La Colección Temperley Otoño/Invierno 2011, denota una marcada tendencia retro, elegante y refinada, con una mirada adulta y pulida.

El tono del diseño, fue más sexy que decadente. Para abrir, el desfile comenzó con un saco negro con volantes sobre una falda de satén en color rosa con una impresión ajustada de encaje negro, haciendo una inteligente alusión a la ropa más propia de alcoba o quizás a la  lencería.

Para complementar el cuadro, los guantes largos de cuero negro y una mirada de femme fatale terminaron de dejar un tufillo peligroso.

A pesar que la mayor parte de la ropa mostrada en el desfile estuvo perfecta, hubo una parte que se vio empañada por algunos vestidos que no tenían el aspecto halagador que por lo general debería dar un vestido.
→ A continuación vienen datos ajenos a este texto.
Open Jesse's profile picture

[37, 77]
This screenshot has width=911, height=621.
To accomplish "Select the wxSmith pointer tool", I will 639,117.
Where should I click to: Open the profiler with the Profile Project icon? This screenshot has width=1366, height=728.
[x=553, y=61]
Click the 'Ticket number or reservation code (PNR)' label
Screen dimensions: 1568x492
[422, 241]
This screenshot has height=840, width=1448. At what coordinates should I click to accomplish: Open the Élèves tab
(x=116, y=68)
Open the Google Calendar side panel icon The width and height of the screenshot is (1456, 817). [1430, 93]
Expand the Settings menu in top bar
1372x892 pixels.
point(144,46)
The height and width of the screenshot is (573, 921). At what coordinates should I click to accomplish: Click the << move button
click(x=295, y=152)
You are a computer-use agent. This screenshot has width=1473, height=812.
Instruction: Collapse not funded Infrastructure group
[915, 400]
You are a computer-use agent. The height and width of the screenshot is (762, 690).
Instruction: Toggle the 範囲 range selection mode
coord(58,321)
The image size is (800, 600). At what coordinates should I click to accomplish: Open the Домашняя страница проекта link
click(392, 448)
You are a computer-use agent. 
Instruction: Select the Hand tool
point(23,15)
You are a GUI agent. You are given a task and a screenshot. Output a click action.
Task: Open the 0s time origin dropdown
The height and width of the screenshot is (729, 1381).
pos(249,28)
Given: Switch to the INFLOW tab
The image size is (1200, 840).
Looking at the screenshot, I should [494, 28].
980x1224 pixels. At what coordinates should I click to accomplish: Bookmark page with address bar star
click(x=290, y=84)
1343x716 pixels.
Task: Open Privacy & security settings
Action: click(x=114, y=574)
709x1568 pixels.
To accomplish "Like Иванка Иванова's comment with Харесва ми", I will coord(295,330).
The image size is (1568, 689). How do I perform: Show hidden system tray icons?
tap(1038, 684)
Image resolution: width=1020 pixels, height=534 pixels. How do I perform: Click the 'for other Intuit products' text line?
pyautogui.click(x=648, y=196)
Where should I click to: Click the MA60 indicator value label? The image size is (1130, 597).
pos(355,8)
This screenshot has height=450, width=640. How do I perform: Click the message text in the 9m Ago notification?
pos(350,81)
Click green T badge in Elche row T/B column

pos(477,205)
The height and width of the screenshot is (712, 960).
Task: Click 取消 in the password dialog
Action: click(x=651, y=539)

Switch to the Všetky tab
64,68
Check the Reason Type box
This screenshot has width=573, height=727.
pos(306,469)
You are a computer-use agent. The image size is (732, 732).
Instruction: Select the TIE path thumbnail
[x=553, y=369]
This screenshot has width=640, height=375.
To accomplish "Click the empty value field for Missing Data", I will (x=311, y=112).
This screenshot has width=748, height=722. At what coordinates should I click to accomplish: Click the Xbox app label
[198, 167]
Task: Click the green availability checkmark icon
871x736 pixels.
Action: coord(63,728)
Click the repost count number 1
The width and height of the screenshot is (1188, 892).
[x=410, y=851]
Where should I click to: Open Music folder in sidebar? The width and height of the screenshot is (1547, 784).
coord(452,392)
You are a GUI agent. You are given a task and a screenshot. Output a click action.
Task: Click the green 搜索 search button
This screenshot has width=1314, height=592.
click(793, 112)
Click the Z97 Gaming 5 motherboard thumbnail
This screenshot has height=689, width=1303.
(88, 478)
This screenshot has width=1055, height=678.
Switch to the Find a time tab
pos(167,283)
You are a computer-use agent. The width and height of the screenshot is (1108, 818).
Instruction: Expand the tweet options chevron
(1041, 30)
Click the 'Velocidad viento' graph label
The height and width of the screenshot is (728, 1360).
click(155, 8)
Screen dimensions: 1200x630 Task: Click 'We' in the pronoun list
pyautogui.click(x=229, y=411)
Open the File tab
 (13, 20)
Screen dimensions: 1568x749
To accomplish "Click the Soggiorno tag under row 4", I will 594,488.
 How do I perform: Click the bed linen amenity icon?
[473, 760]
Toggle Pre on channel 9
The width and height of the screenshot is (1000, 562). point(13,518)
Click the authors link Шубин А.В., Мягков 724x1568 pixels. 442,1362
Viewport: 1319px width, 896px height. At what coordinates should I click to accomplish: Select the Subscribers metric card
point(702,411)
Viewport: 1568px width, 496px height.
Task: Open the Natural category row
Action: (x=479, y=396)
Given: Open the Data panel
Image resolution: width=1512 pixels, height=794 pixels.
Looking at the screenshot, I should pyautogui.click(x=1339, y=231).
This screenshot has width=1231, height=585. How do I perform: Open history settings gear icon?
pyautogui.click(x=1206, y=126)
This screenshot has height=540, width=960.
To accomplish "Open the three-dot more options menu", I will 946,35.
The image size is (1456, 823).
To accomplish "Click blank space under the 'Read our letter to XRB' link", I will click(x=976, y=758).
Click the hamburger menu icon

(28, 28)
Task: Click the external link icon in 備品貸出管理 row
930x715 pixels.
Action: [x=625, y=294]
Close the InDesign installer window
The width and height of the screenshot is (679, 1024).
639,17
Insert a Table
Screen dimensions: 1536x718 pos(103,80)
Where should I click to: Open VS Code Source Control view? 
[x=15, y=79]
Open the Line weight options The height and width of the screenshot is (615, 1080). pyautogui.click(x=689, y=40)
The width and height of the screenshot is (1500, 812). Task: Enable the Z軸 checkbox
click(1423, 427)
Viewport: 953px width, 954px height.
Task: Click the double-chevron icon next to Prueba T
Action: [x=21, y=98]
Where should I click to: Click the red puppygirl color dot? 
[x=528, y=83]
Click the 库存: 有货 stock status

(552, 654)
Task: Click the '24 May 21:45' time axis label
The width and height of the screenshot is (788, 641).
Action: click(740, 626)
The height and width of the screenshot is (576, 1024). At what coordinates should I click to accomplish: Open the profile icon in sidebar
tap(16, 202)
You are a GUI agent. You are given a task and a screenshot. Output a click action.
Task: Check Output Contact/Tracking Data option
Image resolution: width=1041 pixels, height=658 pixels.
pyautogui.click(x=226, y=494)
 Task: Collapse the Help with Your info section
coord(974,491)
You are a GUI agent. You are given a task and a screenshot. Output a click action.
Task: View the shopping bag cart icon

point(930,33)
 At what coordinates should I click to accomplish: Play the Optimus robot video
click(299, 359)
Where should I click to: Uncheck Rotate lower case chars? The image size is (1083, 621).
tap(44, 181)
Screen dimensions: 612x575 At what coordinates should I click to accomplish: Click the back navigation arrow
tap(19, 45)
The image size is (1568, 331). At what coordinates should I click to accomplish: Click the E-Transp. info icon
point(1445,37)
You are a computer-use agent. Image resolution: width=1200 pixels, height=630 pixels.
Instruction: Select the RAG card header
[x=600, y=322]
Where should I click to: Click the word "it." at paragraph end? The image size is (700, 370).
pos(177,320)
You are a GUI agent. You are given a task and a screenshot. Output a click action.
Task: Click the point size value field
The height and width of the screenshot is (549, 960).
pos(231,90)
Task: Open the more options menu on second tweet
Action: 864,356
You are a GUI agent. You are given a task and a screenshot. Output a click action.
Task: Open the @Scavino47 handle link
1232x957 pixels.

Quizás se debió al calzado incorrecto o a una parte superior ligeramente alterada. En cualquier caso, Temperley aún tiene motivos para celebrar.

Lo que más me llamó la atención de esta propuesta fue en todo caso, ese toque medieval de los vestidos, que vistos desde una perspectiva que va más allá de la época de la cual se inspiran, son más elegantes de lo que estamos acostumbrados a ver.